[DESCRIPTION OF THE TASK]:
In full and exactly, reproduce the entries below, but omit the pictures.

[Collected data entries]:
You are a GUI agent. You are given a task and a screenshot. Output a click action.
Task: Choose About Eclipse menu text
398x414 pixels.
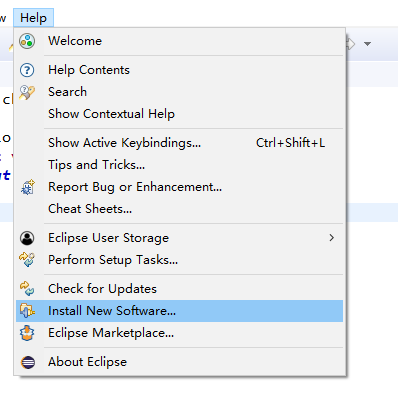87,362
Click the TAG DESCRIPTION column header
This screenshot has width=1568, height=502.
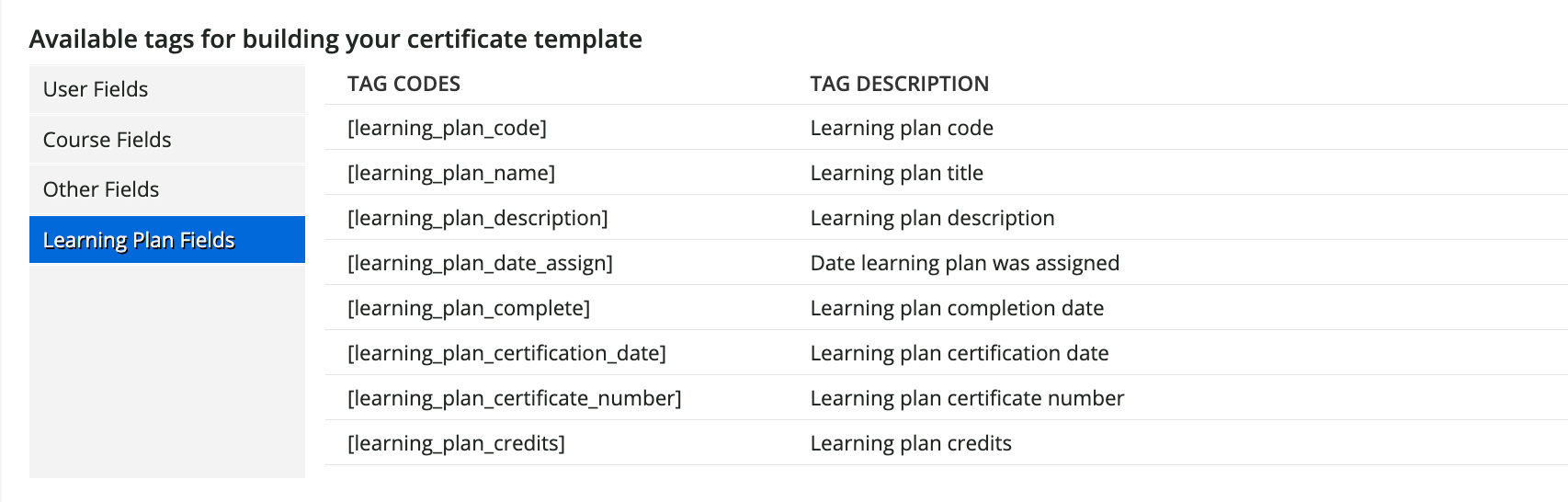click(x=899, y=84)
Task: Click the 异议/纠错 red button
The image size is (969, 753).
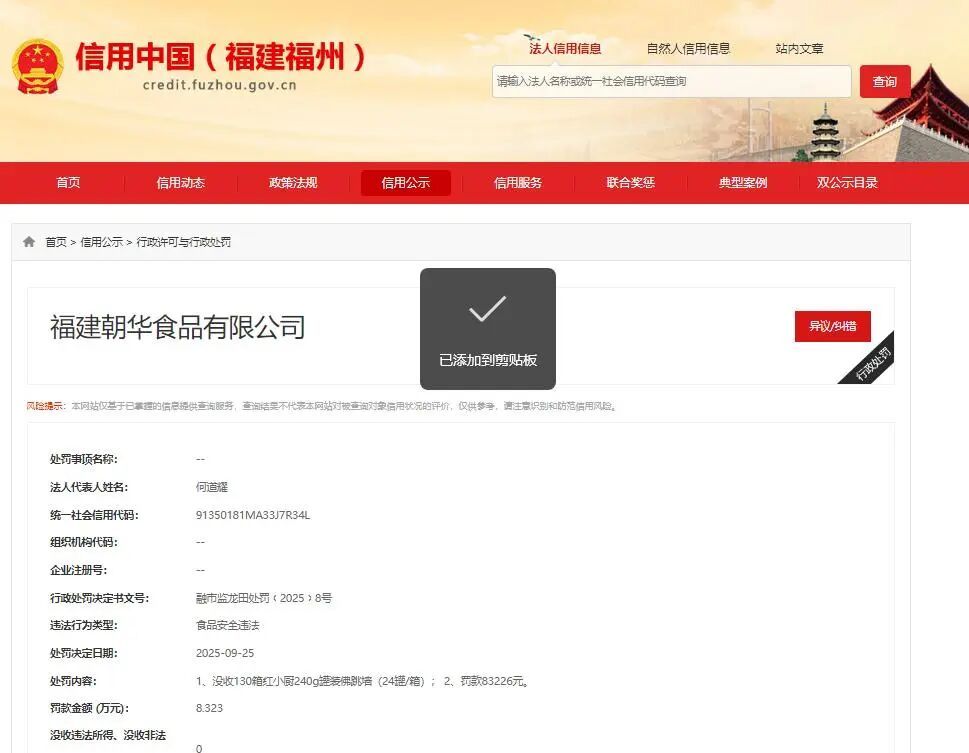Action: point(832,326)
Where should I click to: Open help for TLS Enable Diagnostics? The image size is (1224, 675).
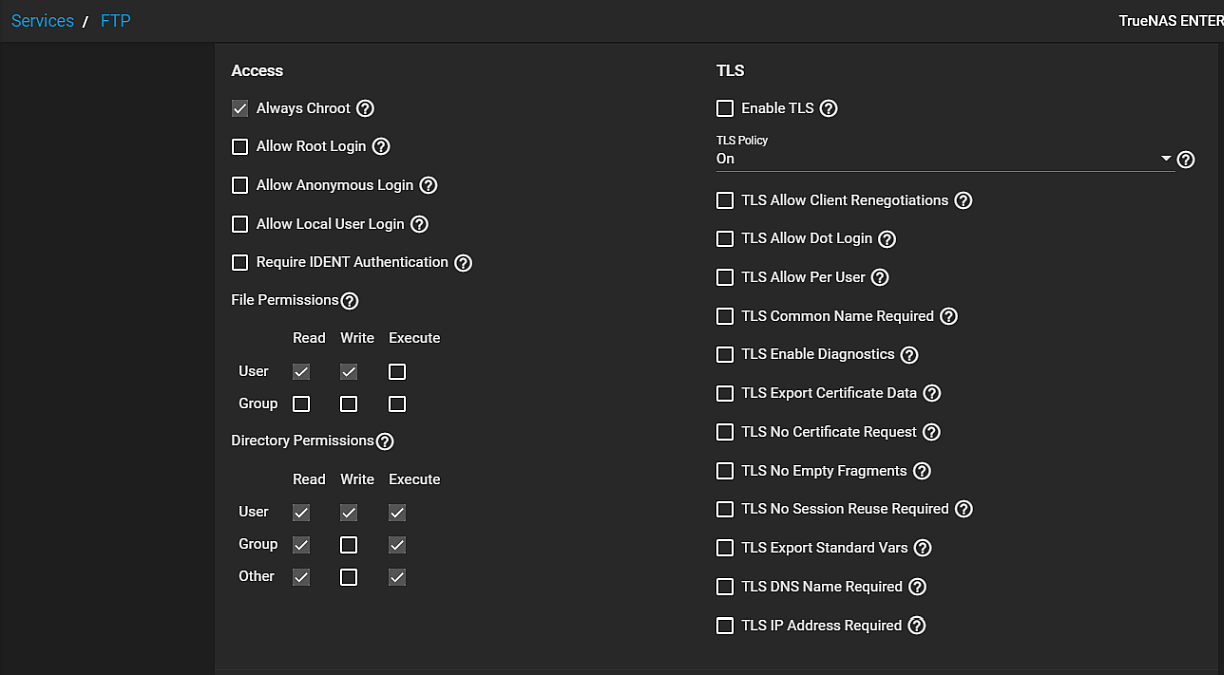909,355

[OUTPUT]:
You are a GUI agent. You are given a task and a screenshot. Output a click action.
Task: Choose About Eclipse menu text
398x414 pixels.
87,362
Click the TAG DESCRIPTION column header
This screenshot has width=1568, height=502.
click(x=899, y=84)
Task: Click the 异议/纠错 red button
The image size is (969, 753).
Action: point(832,326)
Where should I click to: Open help for TLS Enable Diagnostics? The image size is (1224, 675).
909,355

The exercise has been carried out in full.